Noel’s Notes: Diversity

Diversity – and Diversity of Thought – Leads to Better Solutions

I’d like to call everyone’s attention to an initiative that helps build a more diverse PES membership and engineering workforce and supports and encourages women who seek leadership roles in the energy industry: Women in Power.

While some PES activities supporting women have been going on since 1998, this concentrated effort has been underway for the last eighteen months.  This increased effort requires ongoing support to succeed as a resource and as a mechanism that fosters a more diverse leadership by supporting the career advancement, networking and education of women in the energy industry.

Powertech

Women participants of PES Power Tech in Grenoble, France participate in Women In Power Networking Session in June 2013

Please click on the link for details on the WiP initiative’s offerings and its need for support. You’ll find information on joining, mentoring, sponsoring and supporting this effort on the Web. In this blog I’ll share my personal thoughts on why such an effort is so important to all of us.

First, the context. The WiP initiative is designed to provide guidance, support and mentoring throughout a woman’s pursuit of education, networking and career advancement. Membership is free to PES members and we encourage men to join and support the initiative.

As my colleague and WiP Advisory Board member Juan de Bedout, CTO, GE Energy Management, says, “A diverse workforce produces a broader and richer range of thoughts and perspectives.”

That’s the very reason that WiP maintains a focus on early- and mid-career advancement for women in engineering and energy-related fields. While we already have programs aimed at women seeking engineering degrees, we identified a gap in career support and leadership mentoring.

Powercon

Women speakers from PES PowerCon in Auckland, New Zealand in November 2012

I’ve observed many women in mid-management roles, but we can all acknowledge that their presence in leadership positions is rarer. I’m reading Lean in: Women, Work and the Will to Lead by Sheryl Sandberg, COO of Facebook. She’s got a point: having worked hard to advance, I think some women within reach of executive leadership positions tend to lean back rather than in. We can all speculate on why that’s so, but WiP seeks to change that dynamic through leadership mentoring and guidance.

Sandberg points out that women are naturally risk averse, perhaps biologically biased toward avoiding that step into highly visible and influential leadership roles. If that’s so, then we need to encourage them to step out and seize opportunity where they find it – and create attractive opportunities for themselves.

By establishing regional chapters of WiP throughout the world and holding WiP meetings at every PES event, for instance, we can provide the networking opportunities that let women in power and energy fields know their challenges are not unique.
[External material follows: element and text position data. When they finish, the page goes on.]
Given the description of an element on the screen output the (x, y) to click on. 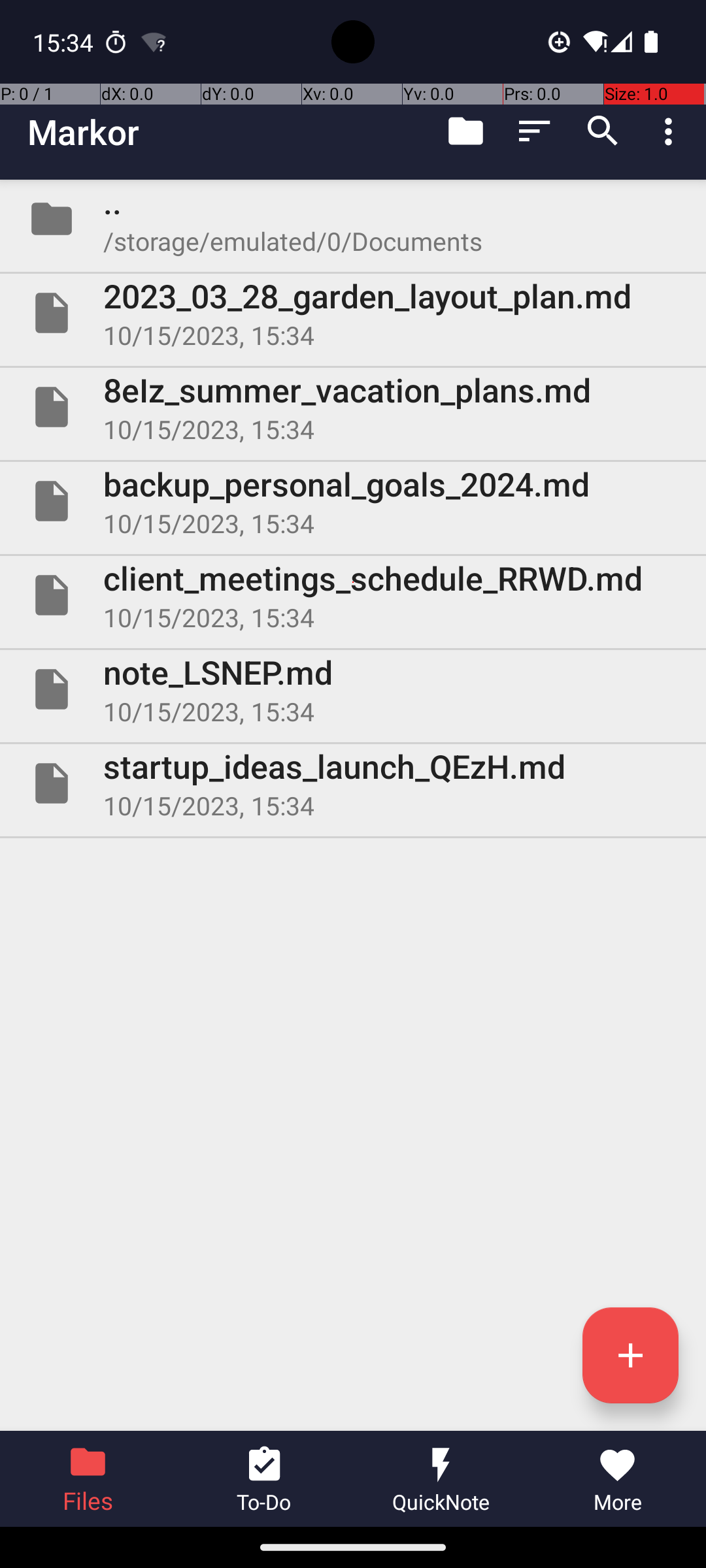
File 2023_03_28_garden_layout_plan.md  Element type: android.widget.LinearLayout (353, 312)
File 8eIz_summer_vacation_plans.md  Element type: android.widget.LinearLayout (353, 406)
File backup_personal_goals_2024.md  Element type: android.widget.LinearLayout (353, 500)
File client_meetings_schedule_RRWD.md  Element type: android.widget.LinearLayout (353, 594)
File note_LSNEP.md  Element type: android.widget.LinearLayout (353, 689)
File startup_ideas_launch_QEzH.md  Element type: android.widget.LinearLayout (353, 783)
Isolation, after all, doesn’t bode well for anyone’s professional trajectory and for women, who are under-represented in the fields of engineering, power and energy, this is particularly true.

Cheri Warren, Lina Bertling Tjernberg, Mini Thomas, Wanda Reder, Noel Schulz, Mazana Armstrong, Meliha Selak

Cheri Warren, Lina Bertling Tjernberg, Mini Thomas, Wanda Reder, Noel Schulz, Mazana Armstrong, Meliha Selak at the 2013 PES General Meeting

Consider for a moment that women now outpace men in university attendance and graduation rates. Yet we haven’t seen a proportional rise in women in engineering programs and certainly not in the power and energy industries’ leadership ranks.

In fact, the broader context for the WiP effort is framed by a blog I read a couple years back in the Harvard Business Review’s Insight Center on smart grid: “Building Cultural Infrastructure for the Smart Grid,” by Andrew Shapiro.

“The key issue in the smart grid debate is how we create an intelligent infrastructure for sustainable use of resources,” Shapiro wrote. “However … we can’t just focus on whiz-bang widgets. Rather … we also need … a fundamental change in mindset.

“Cultural infrastructure includes the way we think, educate, engage, behave, and reward … technology alone won’t fundamentally change our relationship with natural resources.”

Shapiro didn’t directly address the issue of women in leadership positions in the energy industry, but we can tie his thoughts back to my colleague Juan de Bedout’s point about diversity and the resulting quality and breadth of solutions. That diversity must include women in leadership positions, bringing their unique perspective to bear on the challenges of our time.

We’ve carefully designed WiP’s focus to produce that diversity of leadership. Now we need mentors, regional WiP representatives, sponsors and donations. WE NEED YOU! The need is real and there’s a solution in place. Now we simply need to support women in power in tangible, practical ways and move the needle, for everyone’s benefit.